*** Extracted material

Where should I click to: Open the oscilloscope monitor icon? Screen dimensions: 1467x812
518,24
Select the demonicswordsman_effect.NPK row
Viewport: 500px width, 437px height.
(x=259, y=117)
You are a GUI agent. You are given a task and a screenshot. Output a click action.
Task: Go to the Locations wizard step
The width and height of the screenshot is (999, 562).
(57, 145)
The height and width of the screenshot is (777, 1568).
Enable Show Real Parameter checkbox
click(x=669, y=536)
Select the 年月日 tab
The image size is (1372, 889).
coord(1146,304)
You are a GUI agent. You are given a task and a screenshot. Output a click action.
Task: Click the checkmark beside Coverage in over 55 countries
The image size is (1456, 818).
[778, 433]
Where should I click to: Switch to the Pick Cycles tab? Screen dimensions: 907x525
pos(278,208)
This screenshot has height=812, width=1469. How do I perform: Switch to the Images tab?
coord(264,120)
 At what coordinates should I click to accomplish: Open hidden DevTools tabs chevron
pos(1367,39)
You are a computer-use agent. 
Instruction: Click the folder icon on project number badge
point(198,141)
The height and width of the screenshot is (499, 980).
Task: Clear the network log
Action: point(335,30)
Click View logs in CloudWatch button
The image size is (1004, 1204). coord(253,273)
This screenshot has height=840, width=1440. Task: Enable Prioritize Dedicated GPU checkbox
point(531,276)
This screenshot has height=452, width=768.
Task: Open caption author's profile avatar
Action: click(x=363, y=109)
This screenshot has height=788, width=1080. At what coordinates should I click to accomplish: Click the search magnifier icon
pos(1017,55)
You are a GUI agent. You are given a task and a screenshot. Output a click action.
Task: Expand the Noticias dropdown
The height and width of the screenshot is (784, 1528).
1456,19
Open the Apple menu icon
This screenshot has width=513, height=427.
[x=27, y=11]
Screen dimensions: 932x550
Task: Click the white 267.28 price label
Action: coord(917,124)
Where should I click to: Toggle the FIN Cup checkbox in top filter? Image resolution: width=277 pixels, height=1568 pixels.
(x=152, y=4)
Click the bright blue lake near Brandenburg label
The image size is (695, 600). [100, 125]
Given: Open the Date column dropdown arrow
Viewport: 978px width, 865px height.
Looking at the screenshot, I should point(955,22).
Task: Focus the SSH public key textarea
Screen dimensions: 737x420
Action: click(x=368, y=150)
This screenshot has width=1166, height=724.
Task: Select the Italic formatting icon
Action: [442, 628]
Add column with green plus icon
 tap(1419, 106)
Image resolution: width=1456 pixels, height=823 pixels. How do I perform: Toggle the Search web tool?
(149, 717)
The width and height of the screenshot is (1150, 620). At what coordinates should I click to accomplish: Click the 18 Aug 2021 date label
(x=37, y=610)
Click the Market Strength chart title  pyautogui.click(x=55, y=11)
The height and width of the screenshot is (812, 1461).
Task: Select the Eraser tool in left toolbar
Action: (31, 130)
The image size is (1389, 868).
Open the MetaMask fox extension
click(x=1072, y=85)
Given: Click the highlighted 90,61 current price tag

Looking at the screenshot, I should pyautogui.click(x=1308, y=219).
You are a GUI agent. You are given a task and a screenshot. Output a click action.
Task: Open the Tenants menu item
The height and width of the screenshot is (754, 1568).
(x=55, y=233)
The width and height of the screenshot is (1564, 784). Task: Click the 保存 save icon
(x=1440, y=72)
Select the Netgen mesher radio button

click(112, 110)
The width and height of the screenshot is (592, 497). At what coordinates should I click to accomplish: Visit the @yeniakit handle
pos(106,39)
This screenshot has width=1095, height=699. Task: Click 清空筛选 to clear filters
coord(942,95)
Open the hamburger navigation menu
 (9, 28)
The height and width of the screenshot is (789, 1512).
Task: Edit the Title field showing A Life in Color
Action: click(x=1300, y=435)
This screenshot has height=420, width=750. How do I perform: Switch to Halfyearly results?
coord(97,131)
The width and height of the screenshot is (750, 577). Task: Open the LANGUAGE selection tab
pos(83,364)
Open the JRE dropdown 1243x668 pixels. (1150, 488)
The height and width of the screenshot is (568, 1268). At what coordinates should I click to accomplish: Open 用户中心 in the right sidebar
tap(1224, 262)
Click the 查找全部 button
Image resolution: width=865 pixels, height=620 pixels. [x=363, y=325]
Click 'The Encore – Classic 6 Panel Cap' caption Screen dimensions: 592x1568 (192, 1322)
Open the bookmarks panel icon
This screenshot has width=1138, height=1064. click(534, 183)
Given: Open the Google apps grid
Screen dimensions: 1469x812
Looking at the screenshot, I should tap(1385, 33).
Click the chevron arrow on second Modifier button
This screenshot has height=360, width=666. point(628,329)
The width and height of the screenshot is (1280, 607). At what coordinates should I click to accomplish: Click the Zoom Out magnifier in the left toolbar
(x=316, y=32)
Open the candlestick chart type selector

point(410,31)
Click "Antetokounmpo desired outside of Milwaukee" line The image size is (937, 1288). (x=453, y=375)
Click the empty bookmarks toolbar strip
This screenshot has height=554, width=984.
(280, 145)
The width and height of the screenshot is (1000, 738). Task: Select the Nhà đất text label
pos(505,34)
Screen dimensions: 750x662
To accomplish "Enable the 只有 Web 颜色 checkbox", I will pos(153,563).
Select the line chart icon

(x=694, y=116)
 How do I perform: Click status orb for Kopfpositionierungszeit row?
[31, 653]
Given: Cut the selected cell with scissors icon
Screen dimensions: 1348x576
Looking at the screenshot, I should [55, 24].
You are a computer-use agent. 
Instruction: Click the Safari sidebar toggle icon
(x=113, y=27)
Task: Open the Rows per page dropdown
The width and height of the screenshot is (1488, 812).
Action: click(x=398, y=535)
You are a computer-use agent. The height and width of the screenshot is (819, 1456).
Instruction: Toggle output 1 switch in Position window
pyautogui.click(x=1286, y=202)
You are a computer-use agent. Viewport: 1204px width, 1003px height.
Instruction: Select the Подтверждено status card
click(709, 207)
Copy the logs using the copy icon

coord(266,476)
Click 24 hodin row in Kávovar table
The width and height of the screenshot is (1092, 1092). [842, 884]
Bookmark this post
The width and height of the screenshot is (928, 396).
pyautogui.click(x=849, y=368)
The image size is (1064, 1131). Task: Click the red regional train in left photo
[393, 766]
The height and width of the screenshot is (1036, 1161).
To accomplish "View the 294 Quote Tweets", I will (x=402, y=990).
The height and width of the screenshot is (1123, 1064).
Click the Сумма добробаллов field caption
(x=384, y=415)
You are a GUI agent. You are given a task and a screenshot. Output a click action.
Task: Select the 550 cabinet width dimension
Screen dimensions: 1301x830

******

__Problem requirements__
Copy all of the material above line for line, without changing anything.

__Finished task__
Where should I click to: Open the oscilloscope monitor icon? Screen dimensions: 1467x812
518,24
Select the demonicswordsman_effect.NPK row
Viewport: 500px width, 437px height.
(x=259, y=117)
You are a GUI agent. You are given a task and a screenshot. Output a click action.
Task: Go to the Locations wizard step
The width and height of the screenshot is (999, 562).
(57, 145)
The height and width of the screenshot is (777, 1568).
Enable Show Real Parameter checkbox
click(x=669, y=536)
Select the 年月日 tab
The image size is (1372, 889).
coord(1146,304)
You are a GUI agent. You are given a task and a screenshot. Output a click action.
Task: Click the checkmark beside Coverage in over 55 countries
The image size is (1456, 818).
[778, 433]
Where should I click to: Switch to the Pick Cycles tab? Screen dimensions: 907x525
pos(278,208)
This screenshot has height=812, width=1469. How do I perform: Switch to the Images tab?
coord(264,120)
 At what coordinates should I click to accomplish: Open hidden DevTools tabs chevron
pos(1367,39)
You are a computer-use agent. 
Instruction: Click the folder icon on project number badge
point(198,141)
The height and width of the screenshot is (499, 980).
Task: Clear the network log
Action: point(335,30)
Click View logs in CloudWatch button
The image size is (1004, 1204). coord(253,273)
This screenshot has height=840, width=1440. Task: Enable Prioritize Dedicated GPU checkbox
point(531,276)
This screenshot has height=452, width=768.
Task: Open caption author's profile avatar
Action: click(x=363, y=109)
This screenshot has height=788, width=1080. At what coordinates should I click to accomplish: Click the search magnifier icon
pos(1017,55)
You are a GUI agent. You are given a task and a screenshot. Output a click action.
Task: Expand the Noticias dropdown
The height and width of the screenshot is (784, 1528).
1456,19
Open the Apple menu icon
This screenshot has width=513, height=427.
[x=27, y=11]
Screen dimensions: 932x550
Task: Click the white 267.28 price label
Action: coord(917,124)
Where should I click to: Toggle the FIN Cup checkbox in top filter? Image resolution: width=277 pixels, height=1568 pixels.
(x=152, y=4)
Click the bright blue lake near Brandenburg label
The image size is (695, 600). [100, 125]
Given: Open the Date column dropdown arrow
Viewport: 978px width, 865px height.
Looking at the screenshot, I should point(955,22).
Task: Focus the SSH public key textarea
Screen dimensions: 737x420
Action: click(x=368, y=150)
This screenshot has width=1166, height=724.
Task: Select the Italic formatting icon
Action: [442, 628]
Add column with green plus icon
 tap(1419, 106)
Image resolution: width=1456 pixels, height=823 pixels. How do I perform: Toggle the Search web tool?
(149, 717)
The width and height of the screenshot is (1150, 620). At what coordinates should I click to accomplish: Click the 18 Aug 2021 date label
(x=37, y=610)
Click the Market Strength chart title  pyautogui.click(x=55, y=11)
The height and width of the screenshot is (812, 1461).
Task: Select the Eraser tool in left toolbar
Action: (31, 130)
The image size is (1389, 868).
Open the MetaMask fox extension
click(x=1072, y=85)
Given: Click the highlighted 90,61 current price tag

Looking at the screenshot, I should pyautogui.click(x=1308, y=219).
You are a GUI agent. You are given a task and a screenshot. Output a click action.
Task: Open the Tenants menu item
The height and width of the screenshot is (754, 1568).
(x=55, y=233)
The width and height of the screenshot is (1564, 784). Task: Click the 保存 save icon
(x=1440, y=72)
Select the Netgen mesher radio button

click(112, 110)
The width and height of the screenshot is (592, 497). At what coordinates should I click to accomplish: Visit the @yeniakit handle
pos(106,39)
This screenshot has width=1095, height=699. Task: Click 清空筛选 to clear filters
coord(942,95)
Open the hamburger navigation menu
 (9, 28)
The height and width of the screenshot is (789, 1512).
Task: Edit the Title field showing A Life in Color
Action: click(x=1300, y=435)
This screenshot has height=420, width=750. How do I perform: Switch to Halfyearly results?
coord(97,131)
The width and height of the screenshot is (750, 577). Task: Open the LANGUAGE selection tab
pos(83,364)
Open the JRE dropdown 1243x668 pixels. (1150, 488)
The height and width of the screenshot is (568, 1268). At what coordinates should I click to accomplish: Open 用户中心 in the right sidebar
tap(1224, 262)
Click the 查找全部 button
Image resolution: width=865 pixels, height=620 pixels. [x=363, y=325]
Click 'The Encore – Classic 6 Panel Cap' caption Screen dimensions: 592x1568 (192, 1322)
Open the bookmarks panel icon
This screenshot has width=1138, height=1064. click(534, 183)
Given: Open the Google apps grid
Screen dimensions: 1469x812
Looking at the screenshot, I should tap(1385, 33).
Click the chevron arrow on second Modifier button
This screenshot has height=360, width=666. point(628,329)
The width and height of the screenshot is (1280, 607). At what coordinates should I click to accomplish: Click the Zoom Out magnifier in the left toolbar
(x=316, y=32)
Open the candlestick chart type selector

point(410,31)
Click "Antetokounmpo desired outside of Milwaukee" line The image size is (937, 1288). (x=453, y=375)
Click the empty bookmarks toolbar strip
This screenshot has height=554, width=984.
(280, 145)
The width and height of the screenshot is (1000, 738). Task: Select the Nhà đất text label
pos(505,34)
Screen dimensions: 750x662
To accomplish "Enable the 只有 Web 颜色 checkbox", I will pos(153,563).
Select the line chart icon

(x=694, y=116)
 How do I perform: Click status orb for Kopfpositionierungszeit row?
[31, 653]
Given: Cut the selected cell with scissors icon
Screen dimensions: 1348x576
Looking at the screenshot, I should [55, 24].
You are a computer-use agent. 
Instruction: Click the Safari sidebar toggle icon
(x=113, y=27)
Task: Open the Rows per page dropdown
The width and height of the screenshot is (1488, 812).
Action: click(x=398, y=535)
You are a computer-use agent. The height and width of the screenshot is (819, 1456).
Instruction: Toggle output 1 switch in Position window
pyautogui.click(x=1286, y=202)
You are a computer-use agent. Viewport: 1204px width, 1003px height.
Instruction: Select the Подтверждено status card
click(709, 207)
Copy the logs using the copy icon

coord(266,476)
Click 24 hodin row in Kávovar table
The width and height of the screenshot is (1092, 1092). [842, 884]
Bookmark this post
The width and height of the screenshot is (928, 396).
pyautogui.click(x=849, y=368)
The image size is (1064, 1131). Task: Click the red regional train in left photo
[393, 766]
The height and width of the screenshot is (1036, 1161).
To accomplish "View the 294 Quote Tweets", I will (x=402, y=990).
The height and width of the screenshot is (1123, 1064).
Click the Сумма добробаллов field caption
(x=384, y=415)
You are a GUI agent. You are given a task and a screenshot. Output a click action.
Task: Select the 550 cabinet width dimension
Screen dimensions: 1301x830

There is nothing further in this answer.